▶ **THE PROBLEM**
Render the stretch of the material from the line containing "You are a GUI" through the end of the material as a Markdown table with columns named Row and Text, skipping blank lines. Leave the pictures out of the answer.

/---

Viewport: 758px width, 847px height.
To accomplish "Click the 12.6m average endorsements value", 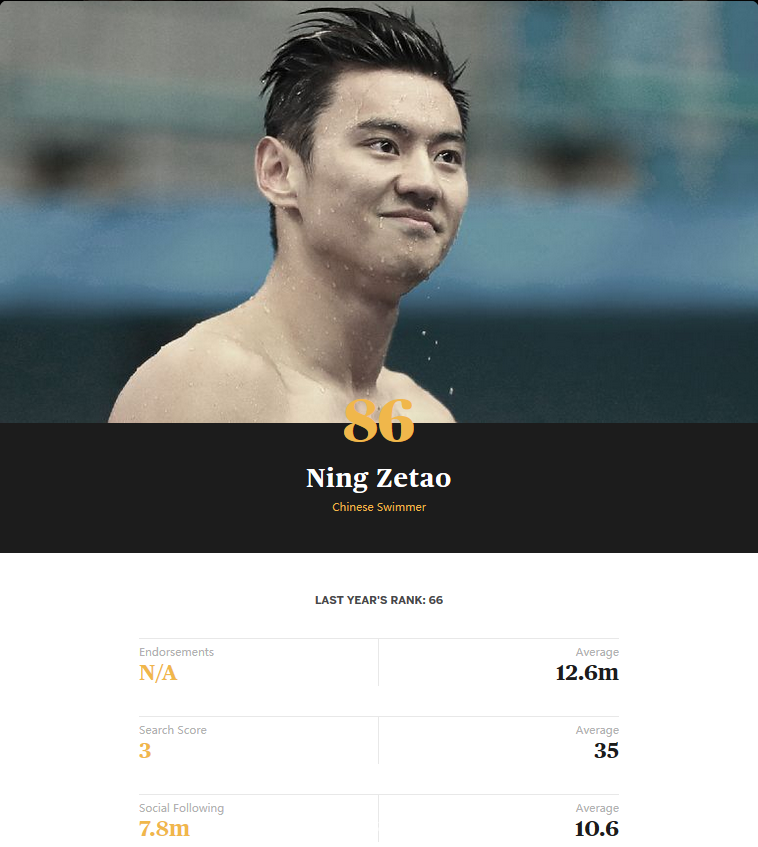I will 587,673.
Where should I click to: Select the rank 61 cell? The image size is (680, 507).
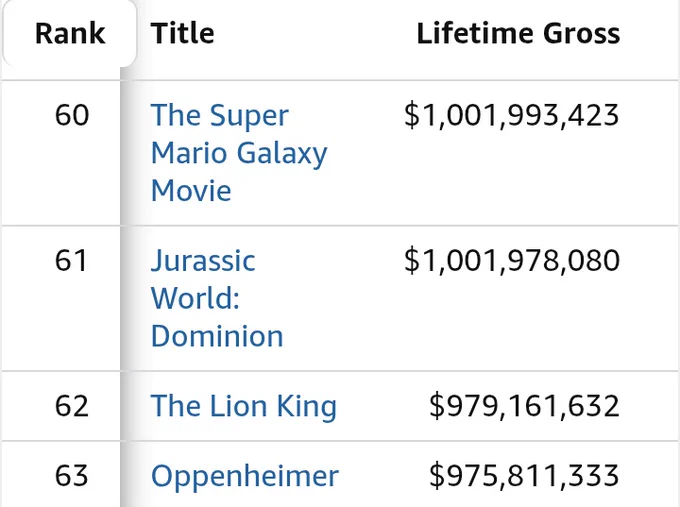tap(72, 261)
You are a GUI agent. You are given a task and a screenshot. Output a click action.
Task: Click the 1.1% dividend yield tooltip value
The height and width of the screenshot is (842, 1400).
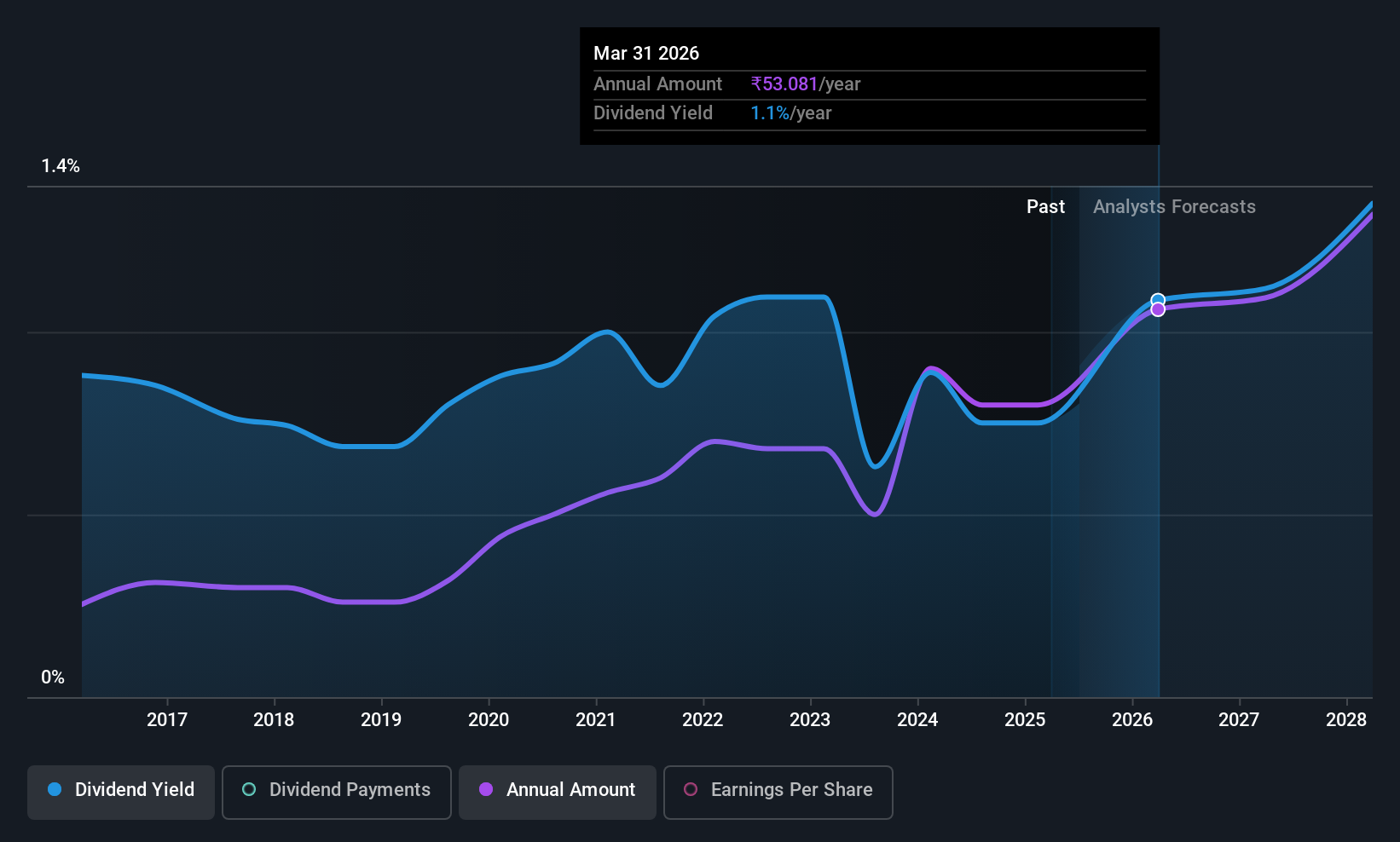pos(770,112)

\---

▶ **THE RESPONSE**
| Row | Text |
|---|---|
| 1 | You are a GUI agent. You are given a task and a screenshot. Output a click action. |
| 2 | Task: Click the 1.1% dividend yield tooltip value |
| 3 | The height and width of the screenshot is (842, 1400). |
| 4 | pos(770,112) |